Beim ersten Lesen hab ich mich gefragt, was diese Verse jetzt in diesem Zusammenhang zu suchen haben. Die Aussagen sind ja recht allgemein gehalten, ohne gross gedeutet zu werden. Es ist ja eine Allerweltsweisheit, dass man ein Licht nicht unter die Bank stellt, sondern auf einen Leuchter setzt. Und auch dass dem, dem gegeben ist noch mehr gegeben wird findet sich im Neuen Testament in verschiedenen Zusammenhängen. Warum also hier?

Die Stuttgarter Erklärungsbibel haben mich auf die Spur gebracht: Auch wenn Jesus nach Lk. 8,9-10 in Gleichnissen redet und diese nicht von allen verstanden werden, so ist es trotzdem seine Absicht, dass viele Menschen seine Lehre verstehen und annehmen (das Licht sehen). Er will keine esoterische Geheimlehre weitergeben, sondern sein Licht leuchten lassen.
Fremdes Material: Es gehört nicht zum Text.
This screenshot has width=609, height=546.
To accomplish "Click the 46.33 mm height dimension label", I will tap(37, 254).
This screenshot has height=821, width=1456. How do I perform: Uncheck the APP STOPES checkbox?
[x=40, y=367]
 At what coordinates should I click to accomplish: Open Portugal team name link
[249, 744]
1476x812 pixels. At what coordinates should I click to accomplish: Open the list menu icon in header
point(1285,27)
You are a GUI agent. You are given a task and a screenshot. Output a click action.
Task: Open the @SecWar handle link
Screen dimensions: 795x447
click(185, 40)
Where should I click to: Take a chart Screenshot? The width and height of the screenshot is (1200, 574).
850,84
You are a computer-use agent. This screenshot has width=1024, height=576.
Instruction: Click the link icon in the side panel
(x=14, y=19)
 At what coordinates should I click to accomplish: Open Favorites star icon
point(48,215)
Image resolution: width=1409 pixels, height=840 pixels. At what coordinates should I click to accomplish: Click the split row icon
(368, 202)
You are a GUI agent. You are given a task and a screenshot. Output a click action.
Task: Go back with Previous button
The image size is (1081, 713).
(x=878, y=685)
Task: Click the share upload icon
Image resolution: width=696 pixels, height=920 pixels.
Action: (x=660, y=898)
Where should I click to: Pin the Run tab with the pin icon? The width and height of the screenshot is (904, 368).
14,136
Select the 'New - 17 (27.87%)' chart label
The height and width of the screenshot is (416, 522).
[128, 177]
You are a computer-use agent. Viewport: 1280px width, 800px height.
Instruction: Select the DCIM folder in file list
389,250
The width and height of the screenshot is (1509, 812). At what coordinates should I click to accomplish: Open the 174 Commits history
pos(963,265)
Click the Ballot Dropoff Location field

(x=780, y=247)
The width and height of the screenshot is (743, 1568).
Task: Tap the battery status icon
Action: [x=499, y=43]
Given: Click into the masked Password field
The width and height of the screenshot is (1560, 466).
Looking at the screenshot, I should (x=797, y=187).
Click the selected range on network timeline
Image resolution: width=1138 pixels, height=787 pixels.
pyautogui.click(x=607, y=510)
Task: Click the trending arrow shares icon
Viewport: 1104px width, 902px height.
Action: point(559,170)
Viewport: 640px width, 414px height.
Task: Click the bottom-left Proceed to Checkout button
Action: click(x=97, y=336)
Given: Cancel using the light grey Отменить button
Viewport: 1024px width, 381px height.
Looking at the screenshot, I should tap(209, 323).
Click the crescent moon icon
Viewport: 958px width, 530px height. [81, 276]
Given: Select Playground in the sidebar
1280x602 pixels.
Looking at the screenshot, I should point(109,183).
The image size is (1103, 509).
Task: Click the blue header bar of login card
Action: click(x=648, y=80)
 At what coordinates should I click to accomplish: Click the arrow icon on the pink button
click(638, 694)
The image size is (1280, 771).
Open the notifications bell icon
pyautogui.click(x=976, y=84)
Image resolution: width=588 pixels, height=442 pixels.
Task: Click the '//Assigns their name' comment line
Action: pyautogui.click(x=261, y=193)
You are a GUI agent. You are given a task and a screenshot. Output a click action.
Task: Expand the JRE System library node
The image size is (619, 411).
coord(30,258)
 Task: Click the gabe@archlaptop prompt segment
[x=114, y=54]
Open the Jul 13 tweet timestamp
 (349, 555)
Allerdings ist es wichtig, genau zuzuhören. Denn wer schon etwas von Jesu Worten verstanden hat, dem wird das weitere Verständnis leichter fallen („wer hat, dem wird gegeben“). Wer sich allerdings gar nicht darum bemüht zu verstehen, dem wird Jesus fremd bleiben.

„So seht nun darauf, wie ihr zuhört.“ Es ist nicht immer einfach Jesus zu verstehen. Manches wird uns ein Leben lang fremd bleiben. Manches werden wir erst in der Ewigkeit verstehen. Aber je genauer wir hinhören, je besser wir das Zuhören einüben, desto mehr von Jesu Licht werden wir sehen.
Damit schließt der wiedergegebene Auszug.